(THE DATA)
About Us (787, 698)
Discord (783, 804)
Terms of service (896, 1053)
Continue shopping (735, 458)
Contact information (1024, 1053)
(End THE DATA)
(THE DATA)
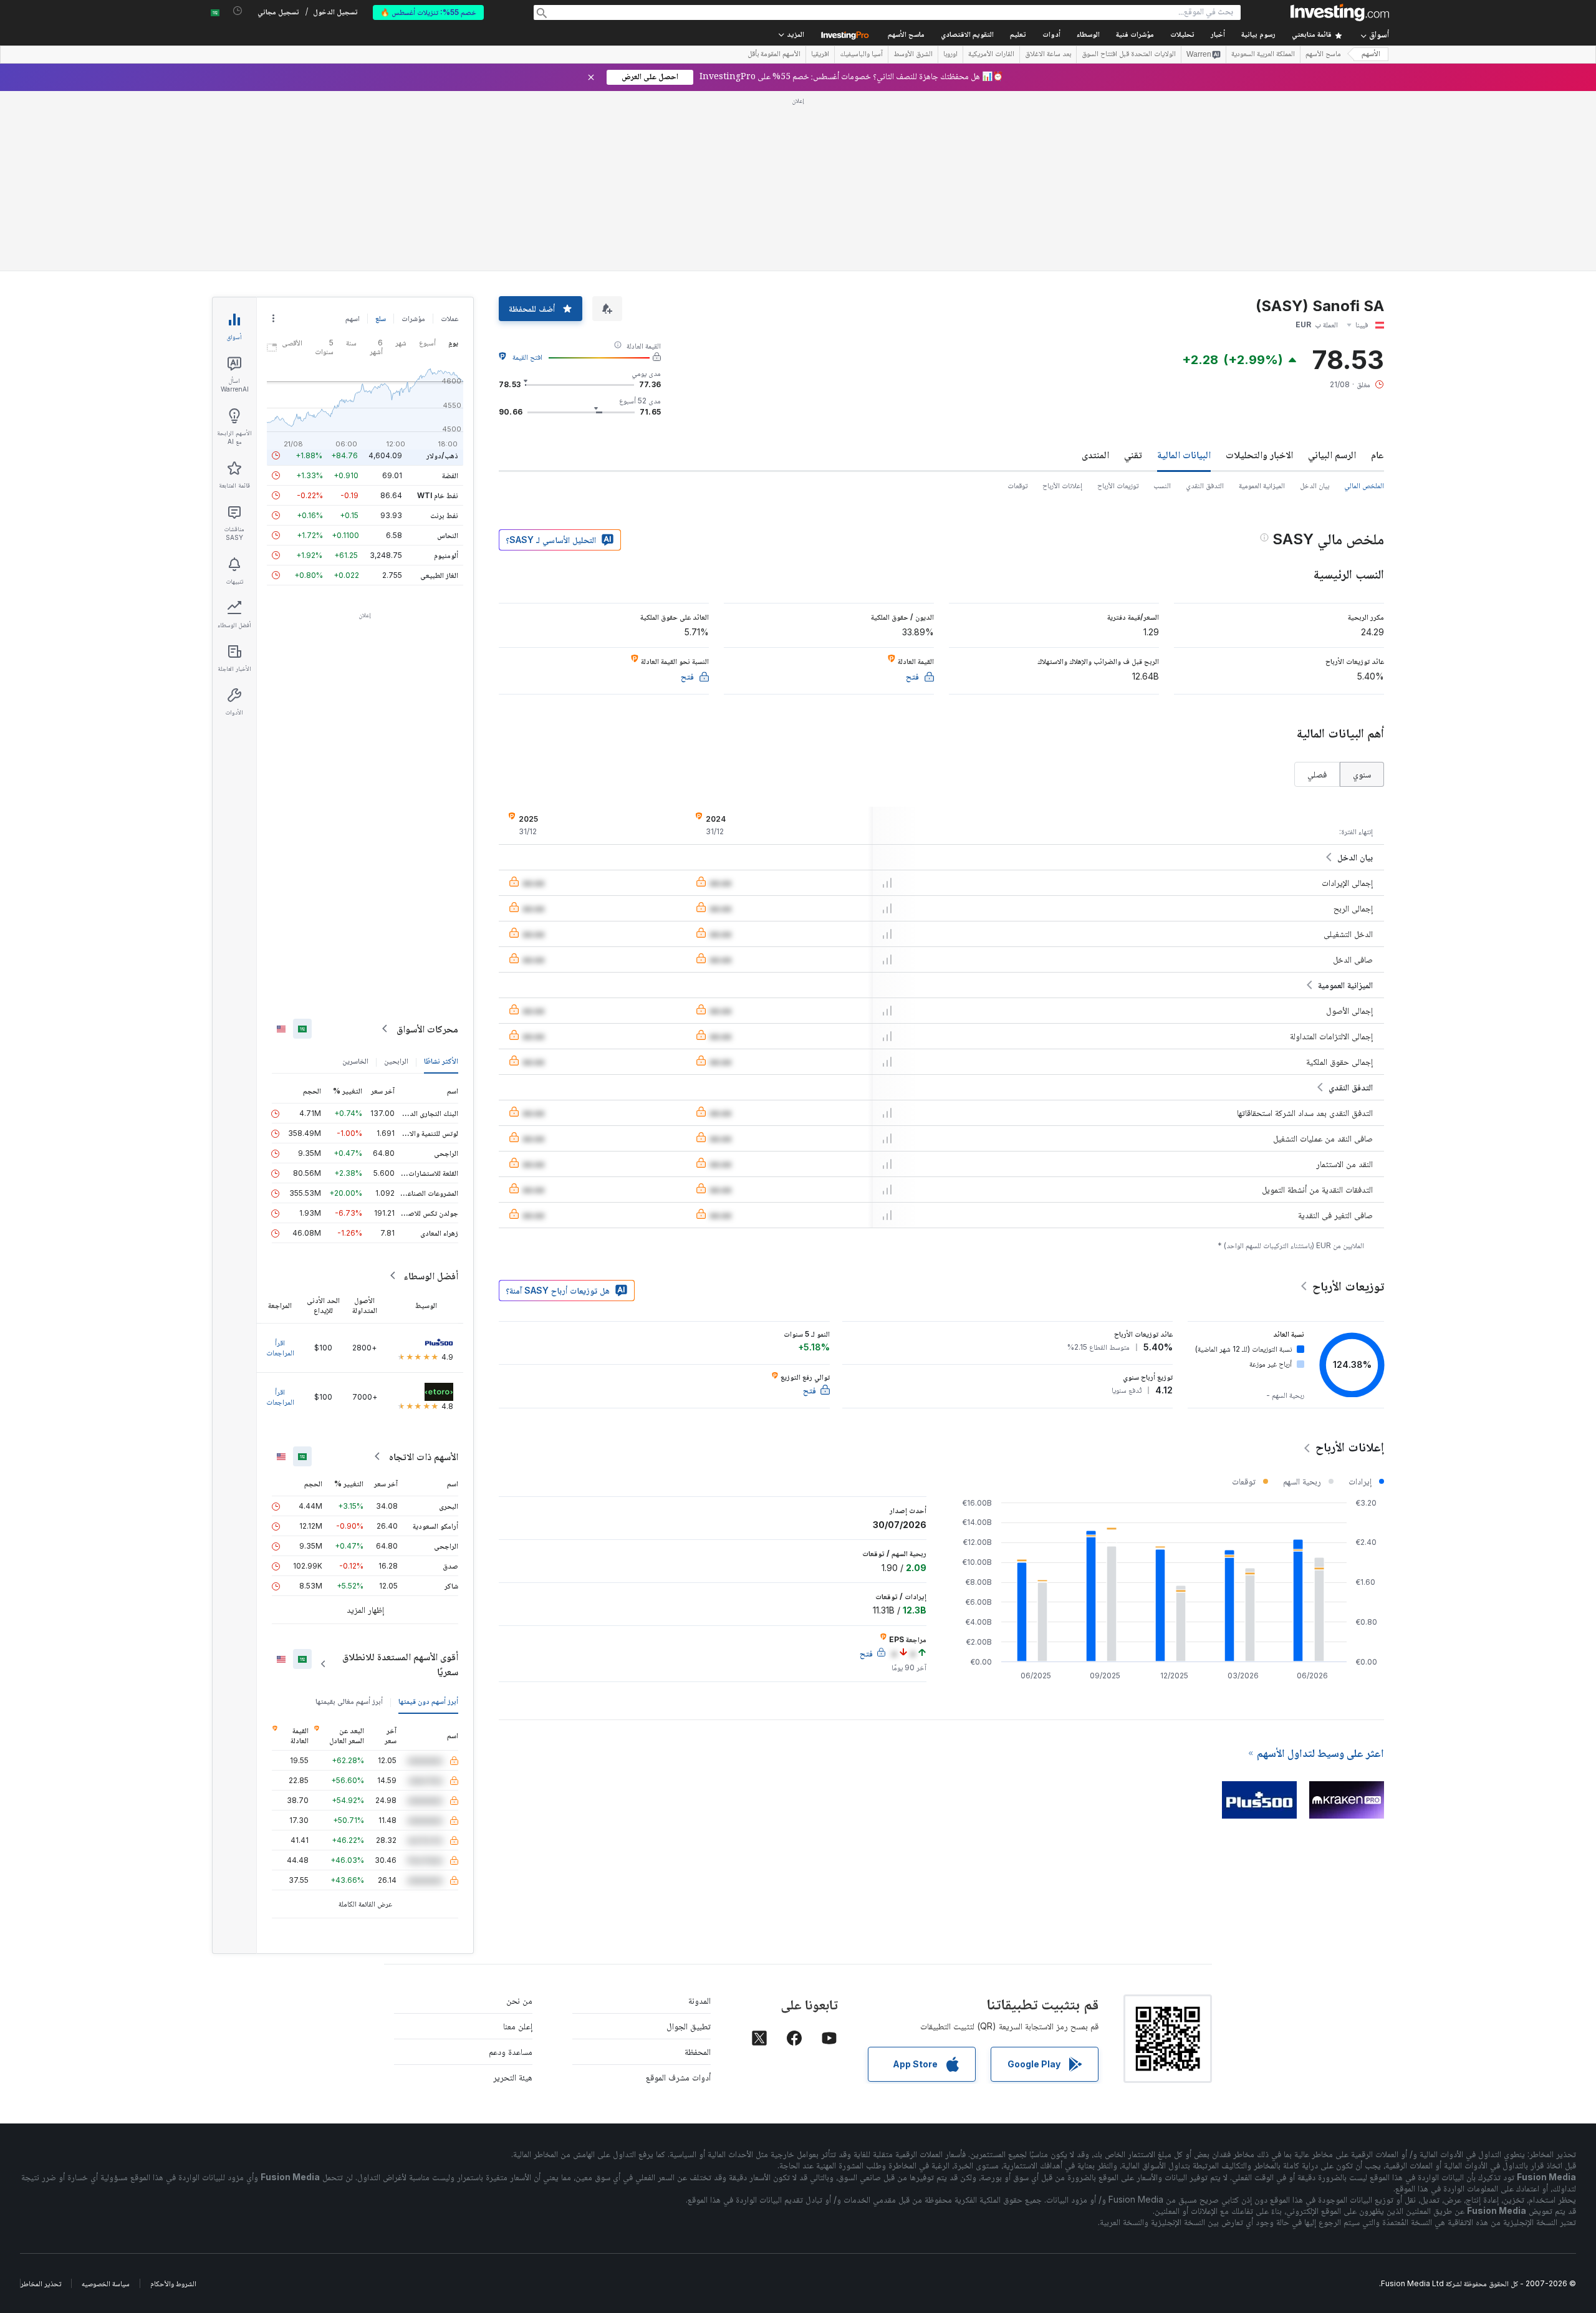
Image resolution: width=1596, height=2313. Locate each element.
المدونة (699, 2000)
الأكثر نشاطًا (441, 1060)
(End THE DATA)
- _ACTION ITEM_
Everything from the line containing "About Us (787, 698)" through the line containing "Contact information (1024, 1053)" in the material above should be retyped exactly, both ends included, and nothing more.

- _WRITTEN ANSWER_
About Us (787, 698)
Discord (783, 804)
Terms of service (896, 1053)
Continue shopping (735, 458)
Contact information (1024, 1053)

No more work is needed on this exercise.